What linear speed must an Earth satellite have to be in a circular orbit at an altitude of 208 km above Earth's surface? (b) What is the period of revolution?
I got a to be 7786 m/s^2 but im not sure how to get b.
m/s is speed
m/s^2 is acceleration
G m Me/r^2 = m v^2/r
G Me/r = v^2
r = .208*10^6 + 6.38*10^6 = 6.59 * 10^6 meters
v^2 = 6.67*10^-11*5.98*10^24/6.59*10^6
v^2 = 6.05*10^7 = 60.5*10^6
v = 7780 m/s agree
now
circumference = 2 pi r
time = circumference/speed
is the time is seconds or minutes?
To find the linear speed required for a satellite in a circular orbit at a given altitude, you can use the following formula:
v = √(GM/r)
where:
- v is the linear speed of the satellite,
- G is the gravitational constant (approximately equal to 6.674 × 10^(-11) m^3/(kg s^2)),
- M is the mass of the Earth (approximately equal to 5.972 × 10^24 kg),
- r is the radius of the Earth plus the altitude of the satellite (in this case, 208 km).
Now let's calculate the linear speed (v):
Step 1: Convert the altitude of the satellite to the same unit as the radius of the Earth (meters).
208 km = 208,000 m
Step 2: Calculate the radius of the Earth plus the altitude.

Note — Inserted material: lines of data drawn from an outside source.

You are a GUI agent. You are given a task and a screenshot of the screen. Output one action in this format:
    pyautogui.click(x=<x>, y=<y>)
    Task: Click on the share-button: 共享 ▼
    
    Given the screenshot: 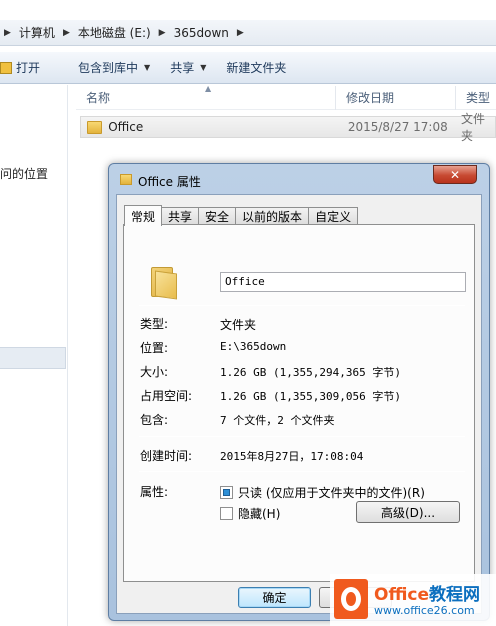 What is the action you would take?
    pyautogui.click(x=188, y=68)
     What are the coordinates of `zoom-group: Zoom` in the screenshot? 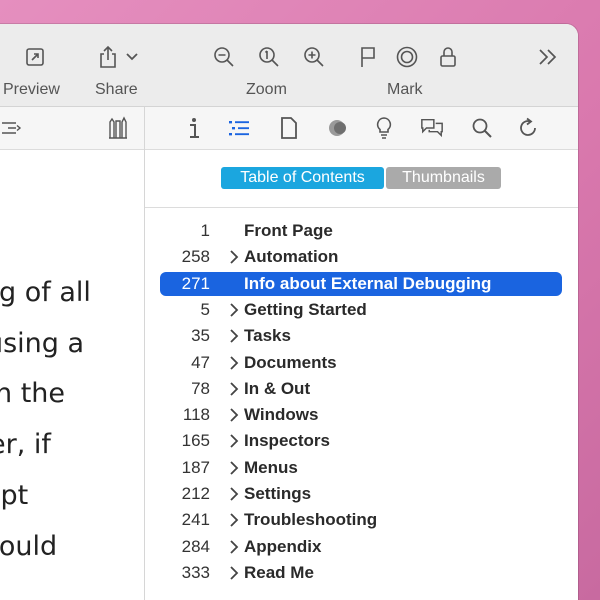 It's located at (270, 65).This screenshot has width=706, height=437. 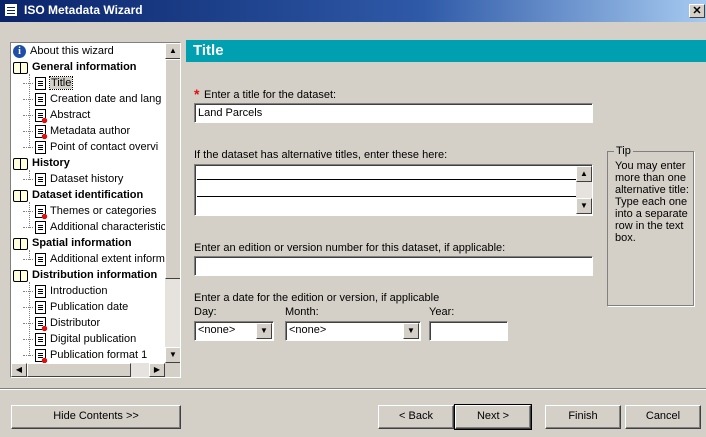 I want to click on hide-contents-button: Hide Contents >>, so click(x=96, y=417).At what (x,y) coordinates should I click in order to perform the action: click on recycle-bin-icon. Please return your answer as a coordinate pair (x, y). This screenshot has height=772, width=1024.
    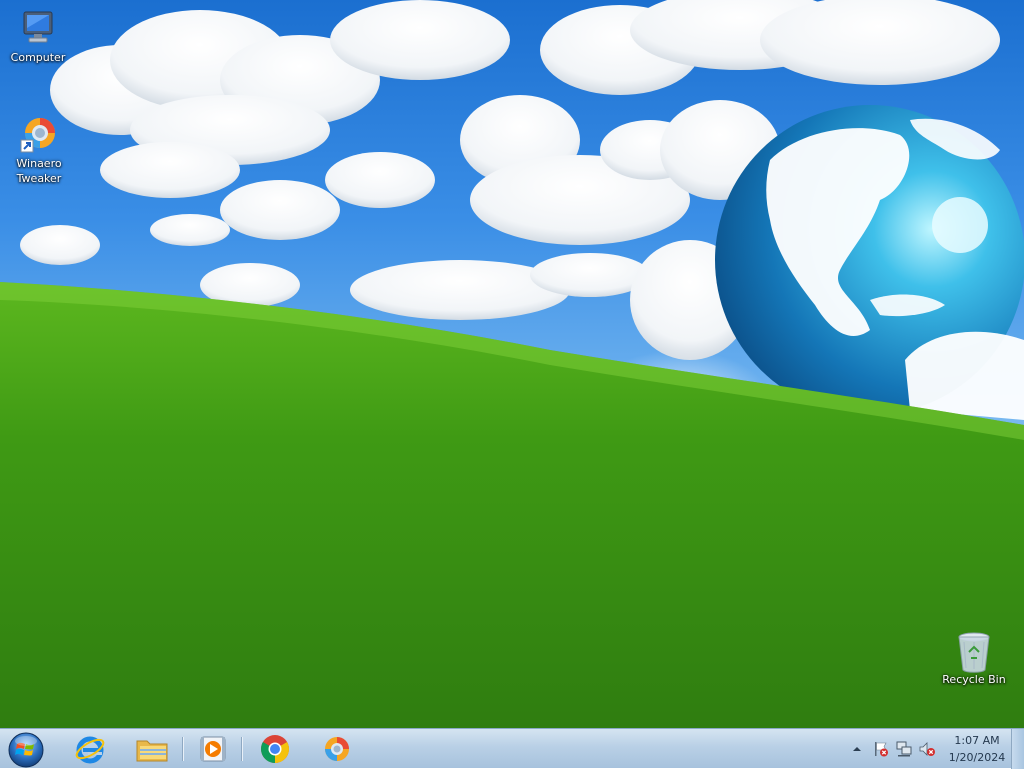
    Looking at the image, I should click on (974, 652).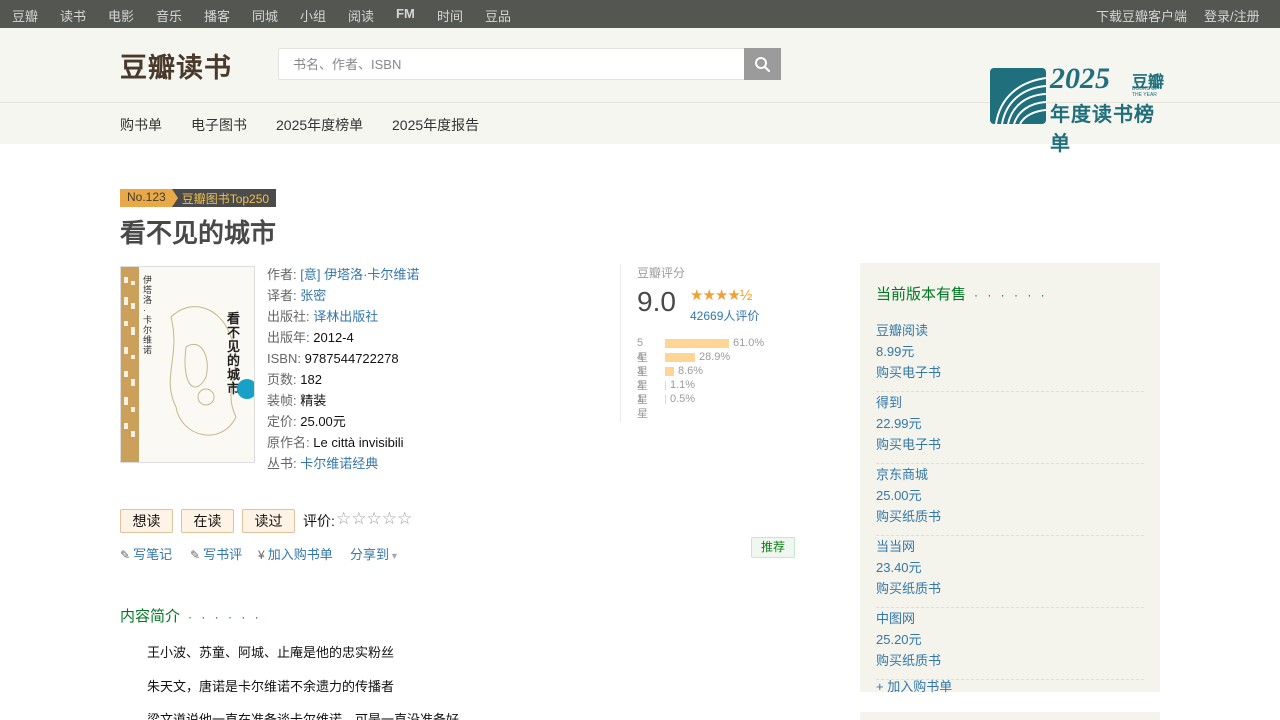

radius = radius of the Earth + altitude
radius = 6,371,000 m + 208,000 m
radius = 6,579,000 m
Step 3: Substitute the values into the formula to find the linear speed.
v = √((6.674 × 10^(-11) * 5.972 × 10^24) / 6,579,000)
After performing the calculation, v ≈ 7,682 m/s (rounded to the nearest whole number).
Now let's move on to finding the period of revolution (T), which represents the time it takes for the satellite to complete one orbit.
The formula for the period is given by:
T = (2πr) / v
where:
- T is the period of revolution,
- r is the radius of the Earth plus the altitude (6,579,000 m),
- v is the linear speed (7,682 m/s).
Step 1: Substitute the values into the formula to find the period.
T = (2π * 6,579,000) / 7,682
After performing the calculation, T ≈ 5,411 seconds (rounded to the nearest whole number).
Therefore, the linear speed for an Earth satellite in a circular orbit at an altitude of 208 km above the Earth's surface is approximately 7,682 m/s, and the period of revolution is approximately 5,411 seconds.